I have been thinking recently about an earlier blog that discusses leadership and acceptance.
In the book, CROSS CULTURAL CONNECTIONS, the author states that “what John 3:16 is to the unbeliever, Romans 15:7 is to the believer.” Romans 15:7 reads: Accept one another then, just as Christ accepted you, in order to bring praise to God.” Increasingly, this ATTITUDE of ACCEPTANCE must identify and define us as biblical servant leaders. It is the heart of all we are.
“Acceptance” is the ability to communicate value, regard, worth and respect to others. It is the ability to make people feel significant, honored and esteemed. This is leading “with the mind of Christ.” To intentionally accept and serve others is to love them.
* Acceptance is a profound biblical principle for Christian leaders, especially when good and godly people collide over vision and values in a community of faith.
What is the opposite of acceptance?
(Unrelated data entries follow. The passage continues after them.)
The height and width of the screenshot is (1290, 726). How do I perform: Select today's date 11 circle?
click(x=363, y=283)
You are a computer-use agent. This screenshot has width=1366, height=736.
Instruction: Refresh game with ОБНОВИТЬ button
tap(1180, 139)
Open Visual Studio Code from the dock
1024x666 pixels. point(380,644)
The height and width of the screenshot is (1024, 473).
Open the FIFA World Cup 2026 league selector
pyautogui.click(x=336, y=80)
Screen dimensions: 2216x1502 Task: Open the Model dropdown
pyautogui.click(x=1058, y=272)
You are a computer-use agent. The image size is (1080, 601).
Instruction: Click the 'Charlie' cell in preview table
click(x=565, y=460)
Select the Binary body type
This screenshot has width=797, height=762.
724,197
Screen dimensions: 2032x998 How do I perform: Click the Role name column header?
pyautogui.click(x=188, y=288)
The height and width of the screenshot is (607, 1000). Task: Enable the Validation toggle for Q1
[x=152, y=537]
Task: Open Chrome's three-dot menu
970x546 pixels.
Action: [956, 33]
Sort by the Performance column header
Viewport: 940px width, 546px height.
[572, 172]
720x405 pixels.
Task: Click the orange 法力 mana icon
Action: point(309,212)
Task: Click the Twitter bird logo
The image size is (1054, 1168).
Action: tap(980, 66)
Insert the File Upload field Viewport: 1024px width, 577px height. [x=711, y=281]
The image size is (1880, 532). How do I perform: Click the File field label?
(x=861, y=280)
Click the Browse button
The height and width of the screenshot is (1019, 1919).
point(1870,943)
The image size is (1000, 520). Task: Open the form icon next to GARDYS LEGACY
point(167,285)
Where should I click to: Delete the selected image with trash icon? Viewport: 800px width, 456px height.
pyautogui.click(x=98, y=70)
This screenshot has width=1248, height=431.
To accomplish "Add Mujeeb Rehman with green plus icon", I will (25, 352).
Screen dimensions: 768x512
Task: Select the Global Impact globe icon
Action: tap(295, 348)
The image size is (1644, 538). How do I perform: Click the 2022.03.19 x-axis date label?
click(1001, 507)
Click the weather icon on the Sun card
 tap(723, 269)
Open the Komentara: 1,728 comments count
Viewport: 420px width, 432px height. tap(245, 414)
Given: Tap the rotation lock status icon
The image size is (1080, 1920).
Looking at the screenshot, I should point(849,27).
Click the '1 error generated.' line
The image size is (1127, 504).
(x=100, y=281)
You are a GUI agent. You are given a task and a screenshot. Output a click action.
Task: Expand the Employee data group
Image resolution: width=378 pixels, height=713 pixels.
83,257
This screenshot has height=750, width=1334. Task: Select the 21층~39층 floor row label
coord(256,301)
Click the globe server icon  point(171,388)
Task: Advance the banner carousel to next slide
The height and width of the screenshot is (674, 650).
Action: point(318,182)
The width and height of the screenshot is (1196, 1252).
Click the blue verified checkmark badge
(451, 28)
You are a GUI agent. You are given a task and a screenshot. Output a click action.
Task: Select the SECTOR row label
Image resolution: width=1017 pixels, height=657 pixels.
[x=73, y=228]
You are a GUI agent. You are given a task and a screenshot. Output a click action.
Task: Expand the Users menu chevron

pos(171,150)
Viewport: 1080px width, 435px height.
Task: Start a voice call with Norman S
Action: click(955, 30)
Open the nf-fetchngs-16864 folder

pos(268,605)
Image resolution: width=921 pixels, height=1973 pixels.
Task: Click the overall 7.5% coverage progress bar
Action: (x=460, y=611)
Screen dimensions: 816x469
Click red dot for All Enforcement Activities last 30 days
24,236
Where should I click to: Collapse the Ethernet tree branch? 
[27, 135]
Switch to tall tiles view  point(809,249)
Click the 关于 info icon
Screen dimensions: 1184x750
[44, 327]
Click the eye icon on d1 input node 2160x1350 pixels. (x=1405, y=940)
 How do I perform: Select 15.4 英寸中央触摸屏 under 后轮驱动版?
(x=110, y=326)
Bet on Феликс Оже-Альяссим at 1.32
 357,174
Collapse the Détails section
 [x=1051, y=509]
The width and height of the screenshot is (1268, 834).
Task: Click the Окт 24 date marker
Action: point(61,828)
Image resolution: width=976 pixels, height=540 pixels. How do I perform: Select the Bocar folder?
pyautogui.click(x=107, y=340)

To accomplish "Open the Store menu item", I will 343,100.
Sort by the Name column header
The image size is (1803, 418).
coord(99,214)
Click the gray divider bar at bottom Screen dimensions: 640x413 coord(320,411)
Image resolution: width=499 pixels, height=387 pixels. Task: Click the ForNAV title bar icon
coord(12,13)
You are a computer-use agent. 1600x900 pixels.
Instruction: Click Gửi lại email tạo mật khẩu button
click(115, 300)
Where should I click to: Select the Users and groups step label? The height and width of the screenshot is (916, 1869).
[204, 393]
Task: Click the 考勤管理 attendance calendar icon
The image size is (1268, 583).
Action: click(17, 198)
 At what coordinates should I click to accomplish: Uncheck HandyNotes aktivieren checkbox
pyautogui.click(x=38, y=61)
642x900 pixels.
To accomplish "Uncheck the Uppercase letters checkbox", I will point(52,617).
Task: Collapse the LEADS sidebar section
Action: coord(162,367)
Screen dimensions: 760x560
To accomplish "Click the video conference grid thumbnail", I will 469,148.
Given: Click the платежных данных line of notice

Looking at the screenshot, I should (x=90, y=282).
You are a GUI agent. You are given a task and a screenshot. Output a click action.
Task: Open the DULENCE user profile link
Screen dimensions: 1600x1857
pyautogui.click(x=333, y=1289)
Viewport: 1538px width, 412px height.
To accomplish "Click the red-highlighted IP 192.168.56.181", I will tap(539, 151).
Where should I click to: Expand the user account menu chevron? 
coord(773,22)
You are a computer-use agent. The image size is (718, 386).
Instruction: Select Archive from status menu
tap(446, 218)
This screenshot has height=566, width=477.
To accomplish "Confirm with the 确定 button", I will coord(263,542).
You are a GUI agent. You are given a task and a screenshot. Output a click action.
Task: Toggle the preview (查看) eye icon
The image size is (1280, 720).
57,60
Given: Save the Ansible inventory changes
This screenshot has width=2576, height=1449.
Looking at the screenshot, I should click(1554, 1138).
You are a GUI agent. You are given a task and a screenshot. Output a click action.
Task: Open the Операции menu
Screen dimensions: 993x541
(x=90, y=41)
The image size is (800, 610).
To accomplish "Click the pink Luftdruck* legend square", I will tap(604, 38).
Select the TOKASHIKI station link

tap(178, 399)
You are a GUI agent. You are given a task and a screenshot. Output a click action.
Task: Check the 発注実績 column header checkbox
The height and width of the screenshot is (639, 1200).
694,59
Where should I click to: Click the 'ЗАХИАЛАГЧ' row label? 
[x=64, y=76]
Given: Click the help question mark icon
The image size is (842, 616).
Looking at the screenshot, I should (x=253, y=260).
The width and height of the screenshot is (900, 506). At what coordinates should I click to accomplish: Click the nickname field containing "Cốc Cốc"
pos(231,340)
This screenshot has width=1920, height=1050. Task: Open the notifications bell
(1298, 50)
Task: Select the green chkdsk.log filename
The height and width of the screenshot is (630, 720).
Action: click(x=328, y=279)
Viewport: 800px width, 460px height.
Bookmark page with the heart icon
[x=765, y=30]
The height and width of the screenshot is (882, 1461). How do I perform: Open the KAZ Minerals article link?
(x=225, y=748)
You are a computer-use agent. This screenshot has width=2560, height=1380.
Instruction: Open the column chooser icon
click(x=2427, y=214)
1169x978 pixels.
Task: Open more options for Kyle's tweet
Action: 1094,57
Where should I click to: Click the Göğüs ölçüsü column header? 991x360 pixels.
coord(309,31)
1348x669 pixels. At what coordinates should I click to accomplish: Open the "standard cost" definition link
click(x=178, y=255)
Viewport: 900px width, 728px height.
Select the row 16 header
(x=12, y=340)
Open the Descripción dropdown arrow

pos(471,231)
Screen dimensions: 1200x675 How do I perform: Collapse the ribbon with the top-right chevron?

Is it not rejection? Hoes does the rejection by others make you feel? How do you think rejection of others make them feel? How does rejection of others within a community of faith affect your own relationship to God?
I believe this grace-filled Acceptance of Others is a core Christian leadership quality that must be cultivated. And, I am convinced that an ATTITUDE OF ACCEPTANCE is shaped and nurtured by three compelling convictions about:
who we are as the People of God;
what we are to do in the work of God; and
how we live together as the family of God.
And these convictions become driving forces within us as we live and lead with an acceptance of those with whom we live and work.
My brother in law, Dr. Lee Woolery, district superintendent of the Northwest Indiana district in the United States, recently shared with me this quote.
This is leadership character. It is Christ-like servant leadership!
*To this leadership ministry we are uniquely called!
*A biblical servant leader brings a “non-anxious” presence to difficult situations in a fellowship of faith.
* This “non-anxious” presence is nurtured by a grace-given ACCEPTANCE of OTHERS with whom we live and work.
A final Question. In difficult situations, when you encounter the “reality” of “good and godly people differing and colliding with you,” where do you place yourself on the following scale?
ACCEPTANCE 1 2 3 4 5 6 7 8 9 10 REJECTION
Remember, what John 3:16 is to the unbeliever, Romans 15:7 is to the believer.
“Accept one another then,
just as Christ accepted you,
in order to bring praise to God.”
May this CHARACTER QUALITY of ACCEPTANCE increasingly identify you and me in our leadership assignments.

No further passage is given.